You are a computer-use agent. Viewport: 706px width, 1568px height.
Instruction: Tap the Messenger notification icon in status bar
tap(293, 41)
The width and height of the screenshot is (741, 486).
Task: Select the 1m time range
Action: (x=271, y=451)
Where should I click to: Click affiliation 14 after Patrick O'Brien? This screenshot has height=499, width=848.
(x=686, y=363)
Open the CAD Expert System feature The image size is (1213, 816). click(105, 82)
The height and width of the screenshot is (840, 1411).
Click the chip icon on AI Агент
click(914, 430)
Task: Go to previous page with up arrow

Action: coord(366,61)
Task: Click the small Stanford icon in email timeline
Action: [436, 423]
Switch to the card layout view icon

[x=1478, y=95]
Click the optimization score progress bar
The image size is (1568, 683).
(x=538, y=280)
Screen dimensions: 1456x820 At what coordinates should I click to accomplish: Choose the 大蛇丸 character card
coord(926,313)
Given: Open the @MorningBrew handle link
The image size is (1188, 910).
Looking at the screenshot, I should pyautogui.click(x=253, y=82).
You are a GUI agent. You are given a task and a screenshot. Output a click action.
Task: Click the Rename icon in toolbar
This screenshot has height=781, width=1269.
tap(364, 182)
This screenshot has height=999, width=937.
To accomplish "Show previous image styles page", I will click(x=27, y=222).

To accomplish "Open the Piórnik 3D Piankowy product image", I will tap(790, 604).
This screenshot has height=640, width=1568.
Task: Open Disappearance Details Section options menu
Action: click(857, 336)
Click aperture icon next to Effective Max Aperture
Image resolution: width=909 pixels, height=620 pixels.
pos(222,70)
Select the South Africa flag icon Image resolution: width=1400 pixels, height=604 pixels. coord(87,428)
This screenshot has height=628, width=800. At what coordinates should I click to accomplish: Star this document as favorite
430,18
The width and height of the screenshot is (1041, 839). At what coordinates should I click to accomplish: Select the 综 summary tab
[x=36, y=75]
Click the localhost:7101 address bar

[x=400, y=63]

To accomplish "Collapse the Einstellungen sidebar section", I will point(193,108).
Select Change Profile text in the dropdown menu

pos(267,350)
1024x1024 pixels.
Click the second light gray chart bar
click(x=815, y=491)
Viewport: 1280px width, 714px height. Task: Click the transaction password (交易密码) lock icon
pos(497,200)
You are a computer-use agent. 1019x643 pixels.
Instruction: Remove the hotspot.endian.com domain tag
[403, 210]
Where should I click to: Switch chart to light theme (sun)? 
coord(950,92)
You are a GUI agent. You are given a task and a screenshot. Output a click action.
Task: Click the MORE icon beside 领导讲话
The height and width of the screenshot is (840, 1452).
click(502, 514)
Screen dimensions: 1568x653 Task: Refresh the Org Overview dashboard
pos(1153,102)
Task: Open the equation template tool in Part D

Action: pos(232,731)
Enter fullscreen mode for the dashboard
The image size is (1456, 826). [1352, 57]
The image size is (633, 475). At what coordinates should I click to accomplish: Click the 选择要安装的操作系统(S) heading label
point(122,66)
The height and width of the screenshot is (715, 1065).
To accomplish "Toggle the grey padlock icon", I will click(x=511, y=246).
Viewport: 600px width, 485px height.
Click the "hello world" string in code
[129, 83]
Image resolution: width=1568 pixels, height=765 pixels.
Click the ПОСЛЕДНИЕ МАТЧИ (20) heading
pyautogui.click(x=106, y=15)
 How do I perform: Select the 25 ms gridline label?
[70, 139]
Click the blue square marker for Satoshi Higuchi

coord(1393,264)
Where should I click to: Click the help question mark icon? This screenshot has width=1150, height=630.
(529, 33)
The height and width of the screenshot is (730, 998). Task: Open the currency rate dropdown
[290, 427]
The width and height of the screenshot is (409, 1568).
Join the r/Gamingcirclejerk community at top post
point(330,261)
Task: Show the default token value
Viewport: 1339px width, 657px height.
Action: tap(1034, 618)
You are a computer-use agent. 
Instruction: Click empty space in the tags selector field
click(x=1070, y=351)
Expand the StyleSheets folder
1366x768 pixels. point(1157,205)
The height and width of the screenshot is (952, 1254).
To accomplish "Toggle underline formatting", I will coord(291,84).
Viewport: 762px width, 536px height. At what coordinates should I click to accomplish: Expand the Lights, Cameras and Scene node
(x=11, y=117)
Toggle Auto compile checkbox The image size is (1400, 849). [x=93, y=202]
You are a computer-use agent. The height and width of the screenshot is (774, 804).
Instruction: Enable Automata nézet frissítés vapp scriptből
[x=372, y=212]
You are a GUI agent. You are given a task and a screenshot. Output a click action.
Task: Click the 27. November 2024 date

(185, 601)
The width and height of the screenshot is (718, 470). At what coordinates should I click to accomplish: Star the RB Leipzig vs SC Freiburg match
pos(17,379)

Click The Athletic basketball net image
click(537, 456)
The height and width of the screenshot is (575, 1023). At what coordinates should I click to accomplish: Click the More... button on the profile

· · · · ·

#### [Exercise goal]
Print, from the entries above, the line with "Task: Open the equation", the line with "The height and width of the screenshot is (715, 1065)." and all lines between them, exactly and with nothing else.

#### [Response below]
Task: Open the equation template tool in Part D

Action: pos(232,731)
Enter fullscreen mode for the dashboard
The image size is (1456, 826). [1352, 57]
The image size is (633, 475). At what coordinates should I click to accomplish: Click the 选择要安装的操作系统(S) heading label
point(122,66)
The height and width of the screenshot is (715, 1065).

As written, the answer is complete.